Took this one last night. Three, maybe four young raccoons were out back scarfing down cat food and this one paused to get a drink out of my pool. Fortunately for him, I keep it full of Evian.

Hold That Tiger

Here's a longer obit on Bud Blake, creator of the newspaper strip, Tiger. It's in the New Jersey Star-Ledger and you may have to answer a few questions to get to it.

I wonder if King Features — or any of the older syndicates — would consider setting up a subscription website with full runs of their older, out-of-print strips. There are sites where you can log in and read current strips and occasionally a classic or three…but those only give you a day at a time. There's something like 38 years worth of Tiger and even more of some other strips. No one will ever put out books of all that material so why not a website? Or CD-Roms? I prefer reading such material on paper but since no one's going to issue The Complete Tiger, why not give us the chance to buy it in digital format?

Game Time!

This is for those of you who live in or around Los Angeles. After a brief hiatus, the live theatrical production of What's My Line? resumes this Wednesday evening at the Acme Comedy Theater in Hollywood. It's hosted by J. Keith van Straaten, who is very good at game show hosting, and each episode features four celebrity panelists, three contestants with odd occupations, a Mystery Guest and a live commercial or two, plus live music by Adam Chester. They'll be doing it every Wednesday evening through March but since it's different every week, you can go every week. For more info, enter this website and sign in, please.

The Acme will also be the site of another show we're going to recommend in one of our next few postings here. Stay tuned.

Overload

Well, we seem to have found a possible side effect of our game, There's No Such Website! Earlier this morn, I put up links to four real websites and one bogus one.
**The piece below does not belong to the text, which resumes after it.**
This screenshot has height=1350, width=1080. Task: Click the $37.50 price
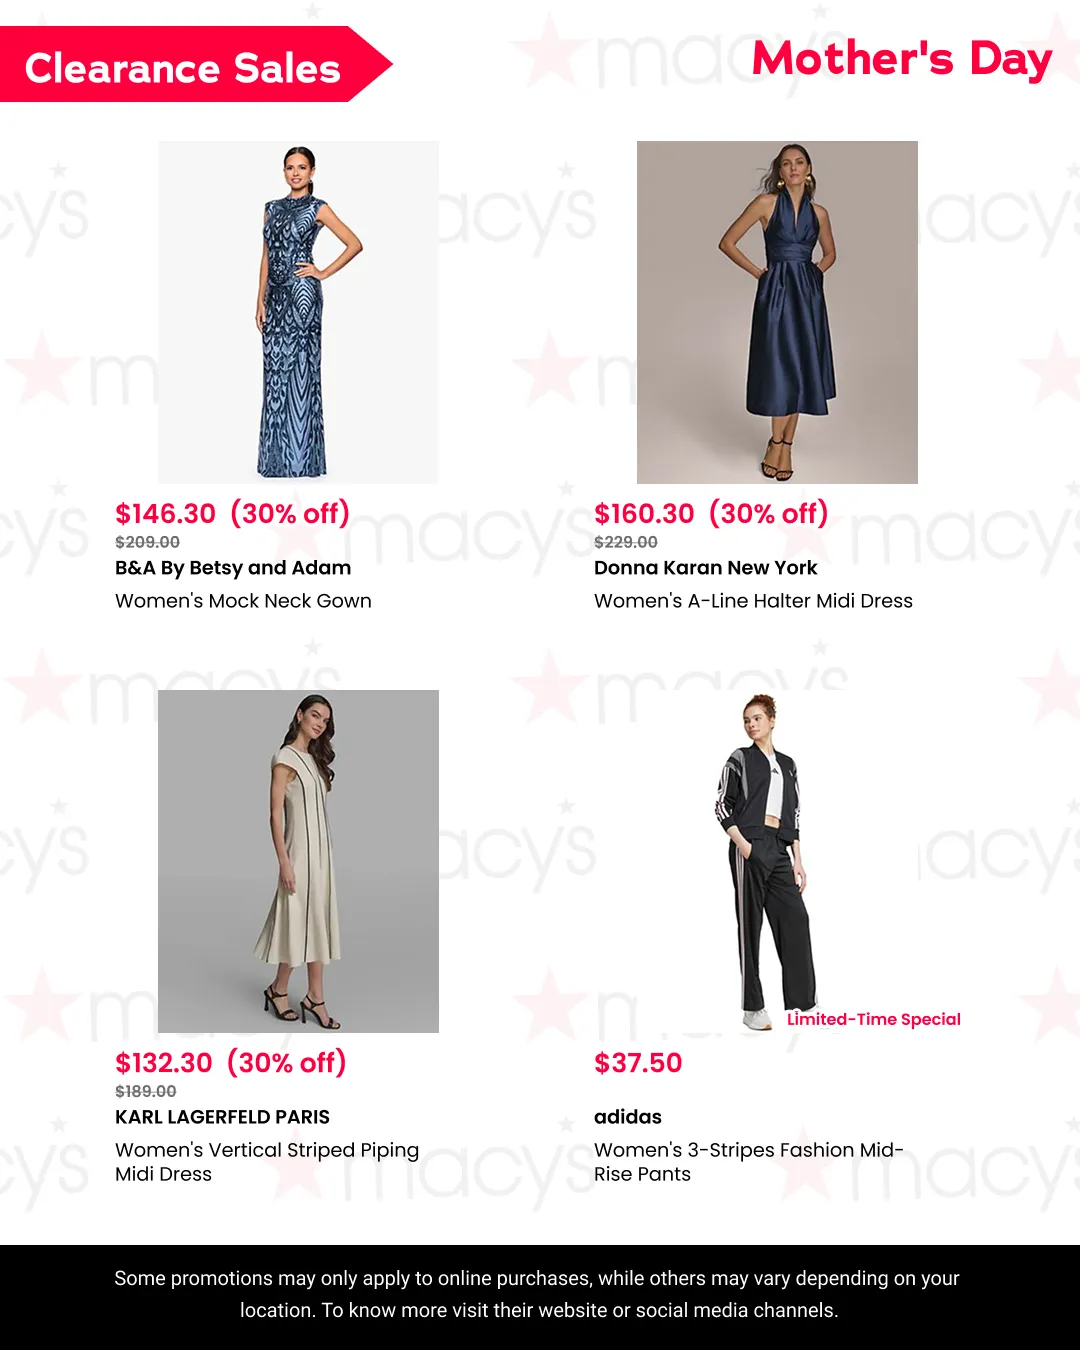638,1063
Enough of you apparently clicked on the link to one of the real sites that it exceeded its daily allowance of bandwidth and is now shut down for a bit. I assume it will be back at some point and if its proprietors read this, my apologies. I hadn't reckoned with the awesome power of news from me links.

Remember: When you play the game, the fake website link is the one that takes you to one of my pages that tells you you've found the phony entry. If you wind up on a page that tells you the site in question is unavailable, that does not mean it's the fake website. In fact, it means the opposite.

Bud Blake, R.I.P.

I'm a day or two late in noting the passing of Julian "Bud" Blake, who wrote and drew the newspaper strip Tiger for close to 40 years. Tiger was one of those "stealth" strips that was widely respected but often overlooked. Blake won the Reuben award three times, which is a lot, but I can't recall ever hearing anyone say Tiger was their favorite strip or even mentioning it when they rattled off a list of the greats. On the other hand, I also can't recall ever hearing anyone say they didn't like it. On the rare occasions it was brought up in a group of cartoonists, the unanimous opinion would be, "Oh, yeah. He's great. Is he still doing that?" I have to admit that I never followed it on any regular basis even though when I did see it, it always impressed me as well done.
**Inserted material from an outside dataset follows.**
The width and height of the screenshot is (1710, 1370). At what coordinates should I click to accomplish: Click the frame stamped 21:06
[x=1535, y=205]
Here's a link to one of the many obits currently on the web. There seems to be some confusion as to whether Blake was still producing Tiger at the time of his death or if it had been handed over to assistants or what. My understanding — correct me if I'm wrong, somebody — is that Blake retired two years ago at the age of 85 and that while it was reported then that other hands would begin writing and drawing the feature, that never happened. Instead, it quietly went reprint…and since the strip was timeless and Blake's style had changed so little over the years, few noticed. Most of its 100 or so remaining client papers are overseas and King Features will continue to offer it to them in reprints.

Recommended Reading

A nice year-end column by Paul Krugman. This is another one of those articles that's behind the subscription wall at the New York Times. Some of us paid $50 a year to be able to read such pieces but they're quoted so freely on other websites that we needn't have bothered.

There's No Such Website!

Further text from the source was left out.